Cover von The Something Rain
Tindersticks
The Something Rain

Label City Slang
Erstveröffentlichung 17.02.2012
Format LP
Lieferzeit 4 – 7 Werktage
Preis 16,95 € (inkl. 19% MwSt. zzgl. Versand)
Rezension

Das neunte Album und noch immer kreiseln sie um ihren ersten Soundentwurf, nur manchmal werden die Umlaufbahnen größer. Natürlich ist auch dieses Album stark geprägt von Stuart Staples‘ tröpfelnder Late Night Jazz Stimme, der verträumten Melancholie und samtenen Molltönen.
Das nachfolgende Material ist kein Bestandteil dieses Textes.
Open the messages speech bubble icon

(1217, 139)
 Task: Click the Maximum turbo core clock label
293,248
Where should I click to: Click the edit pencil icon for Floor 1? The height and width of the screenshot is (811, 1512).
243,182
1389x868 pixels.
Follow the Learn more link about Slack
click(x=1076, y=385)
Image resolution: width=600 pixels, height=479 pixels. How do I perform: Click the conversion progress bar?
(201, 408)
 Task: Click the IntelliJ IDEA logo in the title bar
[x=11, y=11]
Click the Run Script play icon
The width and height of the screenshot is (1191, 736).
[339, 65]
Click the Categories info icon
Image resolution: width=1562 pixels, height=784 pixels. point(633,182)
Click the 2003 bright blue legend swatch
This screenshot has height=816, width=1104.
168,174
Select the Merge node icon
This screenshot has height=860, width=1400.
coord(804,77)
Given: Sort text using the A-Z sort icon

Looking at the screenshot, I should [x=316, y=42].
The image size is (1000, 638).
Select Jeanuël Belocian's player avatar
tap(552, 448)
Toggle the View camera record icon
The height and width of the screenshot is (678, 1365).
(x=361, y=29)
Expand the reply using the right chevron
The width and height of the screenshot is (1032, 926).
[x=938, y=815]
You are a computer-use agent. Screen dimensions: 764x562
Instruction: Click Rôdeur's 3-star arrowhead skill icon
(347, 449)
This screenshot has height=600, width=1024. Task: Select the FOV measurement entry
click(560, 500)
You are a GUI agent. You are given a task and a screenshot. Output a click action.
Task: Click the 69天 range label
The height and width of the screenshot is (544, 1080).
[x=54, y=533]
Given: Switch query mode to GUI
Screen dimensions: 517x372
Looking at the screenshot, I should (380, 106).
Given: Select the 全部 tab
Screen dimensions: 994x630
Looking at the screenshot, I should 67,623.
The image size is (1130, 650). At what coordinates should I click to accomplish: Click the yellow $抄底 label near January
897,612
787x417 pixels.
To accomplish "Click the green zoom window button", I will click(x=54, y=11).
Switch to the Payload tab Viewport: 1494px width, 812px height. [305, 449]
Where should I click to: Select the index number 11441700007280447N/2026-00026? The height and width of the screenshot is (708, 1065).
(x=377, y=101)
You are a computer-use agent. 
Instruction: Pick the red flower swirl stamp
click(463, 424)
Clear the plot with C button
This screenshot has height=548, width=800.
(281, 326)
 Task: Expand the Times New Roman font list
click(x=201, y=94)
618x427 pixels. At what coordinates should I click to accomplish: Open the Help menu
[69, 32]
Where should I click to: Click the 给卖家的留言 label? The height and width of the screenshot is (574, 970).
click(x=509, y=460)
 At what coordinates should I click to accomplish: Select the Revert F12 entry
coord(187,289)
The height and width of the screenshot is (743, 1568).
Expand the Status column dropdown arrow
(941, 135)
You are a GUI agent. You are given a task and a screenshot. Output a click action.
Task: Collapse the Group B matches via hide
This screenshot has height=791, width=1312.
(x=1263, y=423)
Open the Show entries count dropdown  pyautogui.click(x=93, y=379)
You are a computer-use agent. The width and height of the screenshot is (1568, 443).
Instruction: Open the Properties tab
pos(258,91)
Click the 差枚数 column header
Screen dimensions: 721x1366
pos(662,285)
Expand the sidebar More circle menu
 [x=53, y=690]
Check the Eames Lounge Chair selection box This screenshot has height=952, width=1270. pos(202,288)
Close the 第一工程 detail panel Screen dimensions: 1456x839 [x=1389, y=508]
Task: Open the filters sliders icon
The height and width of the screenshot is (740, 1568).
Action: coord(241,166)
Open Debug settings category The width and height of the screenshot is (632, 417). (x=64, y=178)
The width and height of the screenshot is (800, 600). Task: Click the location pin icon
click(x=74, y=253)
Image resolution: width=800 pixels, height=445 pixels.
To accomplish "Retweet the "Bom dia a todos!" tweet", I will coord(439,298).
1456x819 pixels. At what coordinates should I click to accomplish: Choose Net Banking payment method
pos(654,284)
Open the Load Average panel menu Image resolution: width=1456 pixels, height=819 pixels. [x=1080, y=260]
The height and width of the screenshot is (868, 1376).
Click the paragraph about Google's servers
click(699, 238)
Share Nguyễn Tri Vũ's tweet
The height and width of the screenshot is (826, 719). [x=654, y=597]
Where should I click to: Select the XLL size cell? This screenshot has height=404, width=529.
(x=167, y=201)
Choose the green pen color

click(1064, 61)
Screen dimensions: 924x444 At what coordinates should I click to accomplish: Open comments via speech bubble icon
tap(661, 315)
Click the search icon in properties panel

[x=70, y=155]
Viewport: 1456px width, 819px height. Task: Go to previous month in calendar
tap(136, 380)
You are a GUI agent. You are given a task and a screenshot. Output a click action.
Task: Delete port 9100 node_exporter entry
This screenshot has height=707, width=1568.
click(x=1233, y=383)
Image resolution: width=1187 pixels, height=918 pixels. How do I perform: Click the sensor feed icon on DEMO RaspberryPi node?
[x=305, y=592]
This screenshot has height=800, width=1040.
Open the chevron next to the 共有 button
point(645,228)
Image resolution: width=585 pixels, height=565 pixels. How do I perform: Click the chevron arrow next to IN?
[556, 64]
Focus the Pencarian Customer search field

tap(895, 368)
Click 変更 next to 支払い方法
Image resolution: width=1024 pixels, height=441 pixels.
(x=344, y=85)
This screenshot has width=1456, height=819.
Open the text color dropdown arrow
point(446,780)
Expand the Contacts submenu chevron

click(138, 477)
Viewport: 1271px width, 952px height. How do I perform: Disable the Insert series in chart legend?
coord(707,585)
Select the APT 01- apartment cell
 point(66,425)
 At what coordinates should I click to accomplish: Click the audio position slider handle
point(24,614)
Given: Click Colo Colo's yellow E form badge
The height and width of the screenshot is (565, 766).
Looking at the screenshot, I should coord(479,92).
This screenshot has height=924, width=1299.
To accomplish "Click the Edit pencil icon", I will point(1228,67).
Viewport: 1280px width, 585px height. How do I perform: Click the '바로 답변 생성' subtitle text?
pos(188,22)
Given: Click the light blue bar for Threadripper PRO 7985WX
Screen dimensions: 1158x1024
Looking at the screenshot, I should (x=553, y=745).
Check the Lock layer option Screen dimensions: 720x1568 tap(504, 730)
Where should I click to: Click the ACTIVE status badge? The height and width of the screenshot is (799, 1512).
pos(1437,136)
Der Fan wird sich also zu Hause fühlen. Wie schon beim Vorgängeralbum Falling Down A Mountain kommt das längste Stück gleich zu Beginn, hier das größtenteils lauschige Chocolate - nahe verwandt der ähnlich angelegten rezitativen Meditation My Sister vom genialen Debüt - neun Minuten inklusive gezügeltem Jazzintermezzo. Show Me Everything kommt gänzlich anders daher, satte Bluesgitarre, Gina Foster als souliger Backround. Dann mit This Fire Of Autumn und Slippin` Shoes zwei regelrechte Gute-Laune-Stücke, nur Staples` barmende Stimme sorgt hier für die Art von ernsthafter Dringlichkeit, die einem jeden Song der Tindersticks zu eigen ist. Medicine, der vorausgesandte Ausblick auf dieses Album, hat an Stärke nichts verloren - "Medicine you are, medicine you need, ..." behutsames Raunen, der Beat pocht, das Cello weint und man selbst ist auch nicht mehr weit entfernt, gleich loszuheulen. Irgendwie passt hier alles zueinander, können die behutsam angedeuteten Diskorhythmen von Frozen problemlos neben der loungigen Kammermusik von Come Inside Platz nehmen - mühelos all das und am Ende irgendwie gar nicht mehr so düster und schwülstig wie in früheren Zeiten. Sie haben sich nicht neu erfunden, wozu auch? Aber man spürt den Willen zur sanften Weiterentwicklung. Und wenn man dann nebenbei so ein Klassealbum abliefert, gibt es keinen Grund zum Klagen. (rh)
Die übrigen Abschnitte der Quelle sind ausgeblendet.